Tasks and exercises:
1 – Using the passage on the song cycle "The Space Between," explain in one to three sentences why the composer chose to set the poetry of Wendell Berry.
2 – Answer these questions from the passage on the song cycle "The Space Between."
(a) Which organization commissioned the cycle, and in what year?
(b) Which singer and pianist performed songs #1 and 5 in the recording?
(c) What three things does Berry describe when he depicts the wonder of nature?

Passage to read:
============

Complete recording of the cycle, assembled from three separate performances of the work:
soprano Martha Guth & pianist Bradley Moore (songs #3 
& 6)
tenor Steven Ebel & pianist Diana Shapiro (songs #1 
& 5)
soprano Emily Albrink & pianist Wilson Southerland (songs #2
, 4, & 7)

purchase from ECS Publishing:
​
https://www.canticledistributing.com/the-space-between-br-song-cycle.html 

​composer's note: When I received a commission from the Lotte Lehmann Foundation in 2005 to write a song cycle, I decided to make the new work a sort of mission statement, a declaration of both my personal philosophy and my musical passions.  Immediately I thought to set the poetry of Wendell Berry, whose poems so wonderfully articulate the peace and beauty of life on this Earth, as well as the constant onslaught of threats to that life. The specific poems that I assembled for "The Space Between" are in some ways grandiose... They are concerned with huge subjects: the meaning of love, the fate of the world, and the future of humanity.  But at the same time, the poems approach those subjects with the simplest and lightest of touches.  Berry employs simple, direct, lovely words to express himself.  When he chooses to depict the wonder of nature, he does not drift toward the metaphysical, but instead describes the slowness of cows, the blooming of clover, and the calm of sitting on a hilltop.

============

Supplied material:
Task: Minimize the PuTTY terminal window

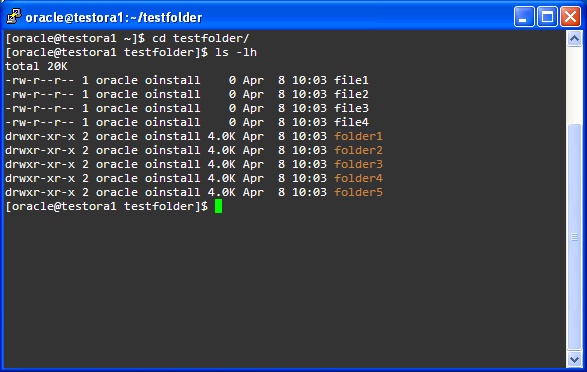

============

Exercise responses:
1 – The composer wanted the commissioned cycle to be a sort of mission statement that declared both a personal philosophy and musical passions. Berry's poems suited this because they so wonderfully articulate the peace and beauty of life on this Earth, as well as the constant onslaught of threats to that life.

2 –
(a) The Lotte Lehmann Foundation, in 2005.
(b) Tenor Steven Ebel and pianist Diana Shapiro.
(c) The slowness of cows, the blooming of clover, and the calm of sitting on a hilltop.